Exercise data:
-*-

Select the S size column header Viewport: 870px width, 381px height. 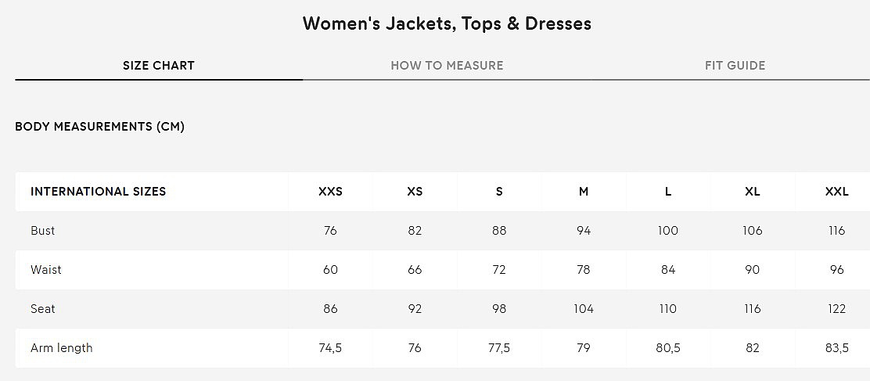tap(499, 192)
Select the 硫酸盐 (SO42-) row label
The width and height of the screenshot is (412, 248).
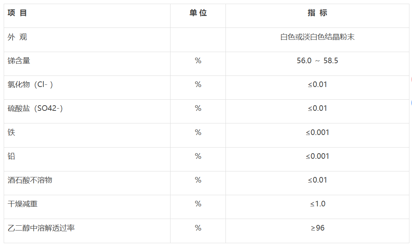[35, 108]
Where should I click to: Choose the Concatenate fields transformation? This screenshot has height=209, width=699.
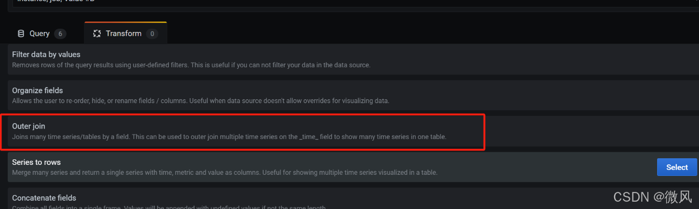[353, 199]
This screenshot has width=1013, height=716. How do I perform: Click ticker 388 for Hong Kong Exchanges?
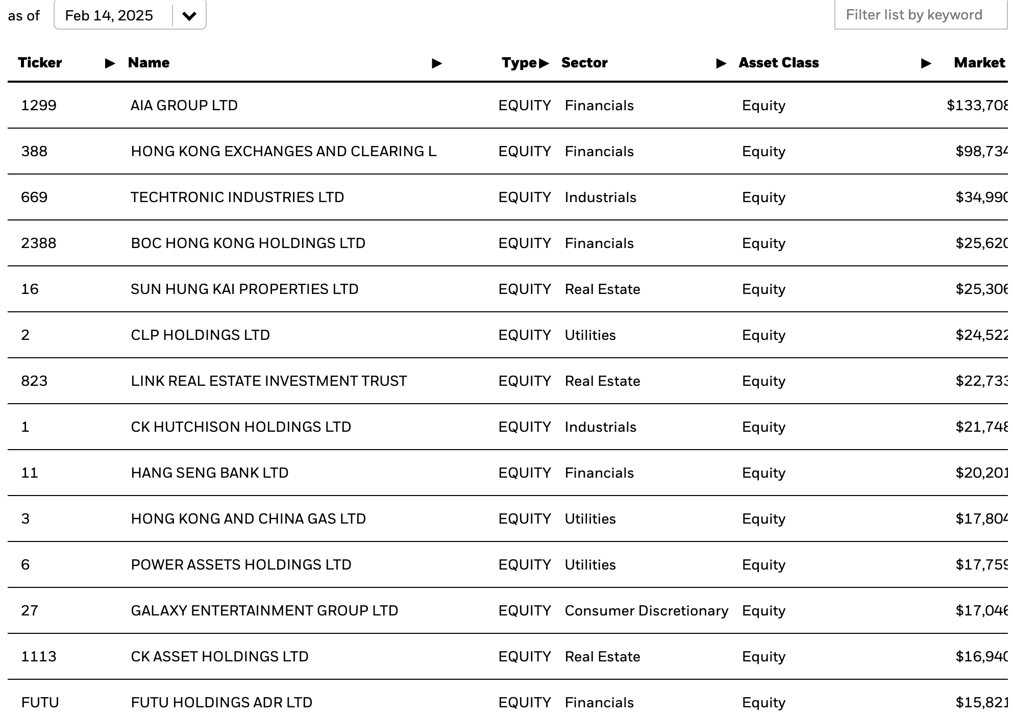[32, 151]
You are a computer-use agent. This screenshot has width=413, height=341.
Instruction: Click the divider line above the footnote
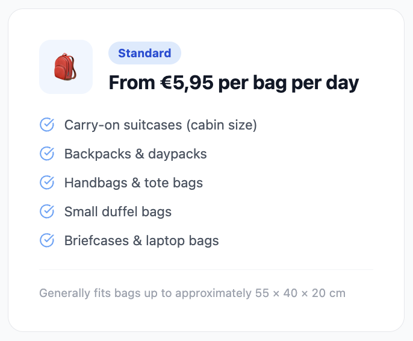point(206,269)
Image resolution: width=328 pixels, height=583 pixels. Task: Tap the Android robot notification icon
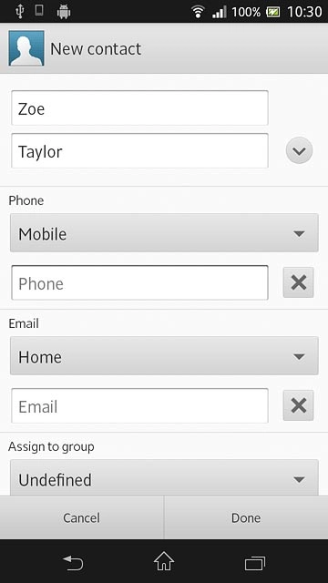click(x=64, y=12)
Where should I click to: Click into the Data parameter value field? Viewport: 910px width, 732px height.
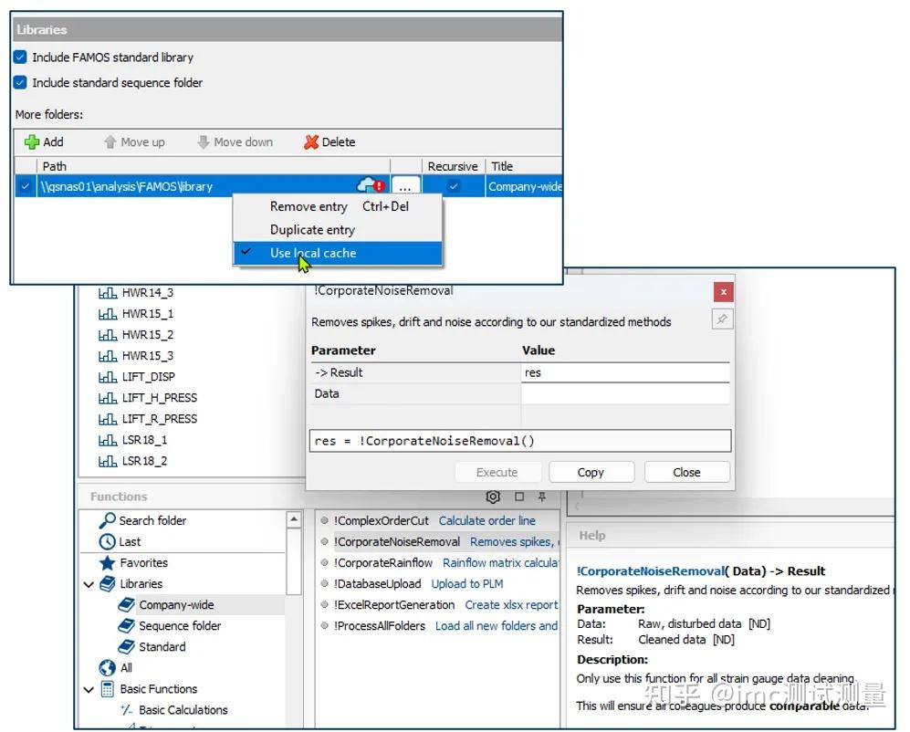click(x=625, y=393)
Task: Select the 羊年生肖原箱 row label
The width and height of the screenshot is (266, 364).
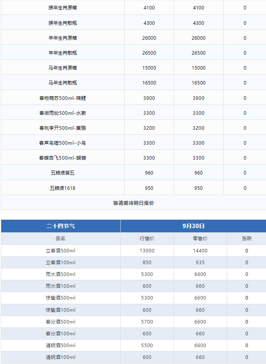Action: (63, 38)
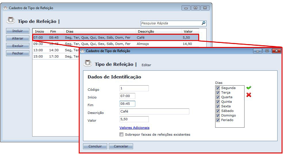The image size is (283, 154).
Task: Click the coffee cup icon in the list window
Action: pos(11,20)
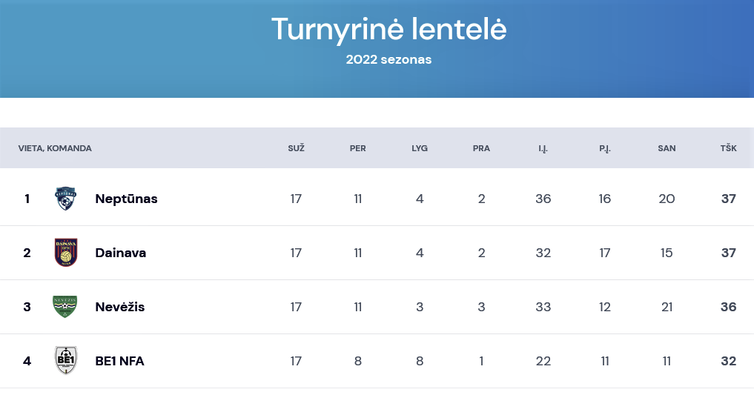Click the TŠK points column header

728,148
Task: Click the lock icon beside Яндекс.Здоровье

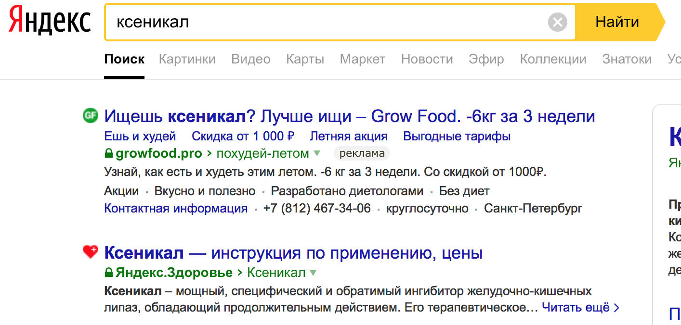Action: click(x=109, y=273)
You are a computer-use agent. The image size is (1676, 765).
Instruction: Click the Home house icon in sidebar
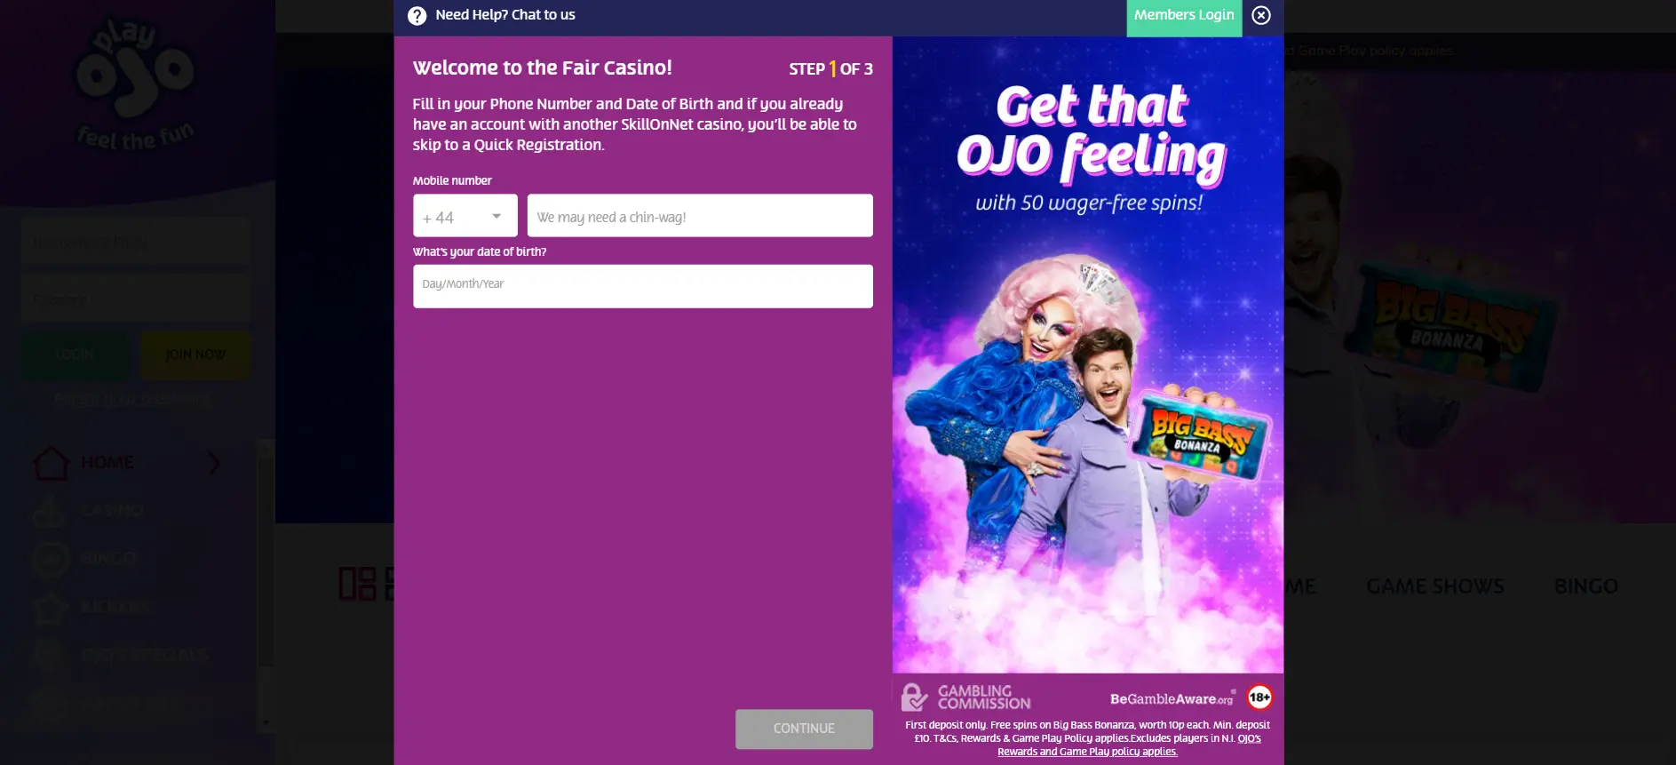tap(51, 463)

-*-

What you should do: Copy the lines from the one containing "Task: Click the lock" through the end of the records, inclusive, with "sidebar" swapped for "side panel" and nothing else altered. Leave out the pictures.

Response to the exercise:
Task: Click the lock icon beside Яндекс.Здоровье

Action: click(x=109, y=273)
You are a computer-use agent. The image size is (1676, 765).
Instruction: Click the Home house icon in side panel
tap(51, 463)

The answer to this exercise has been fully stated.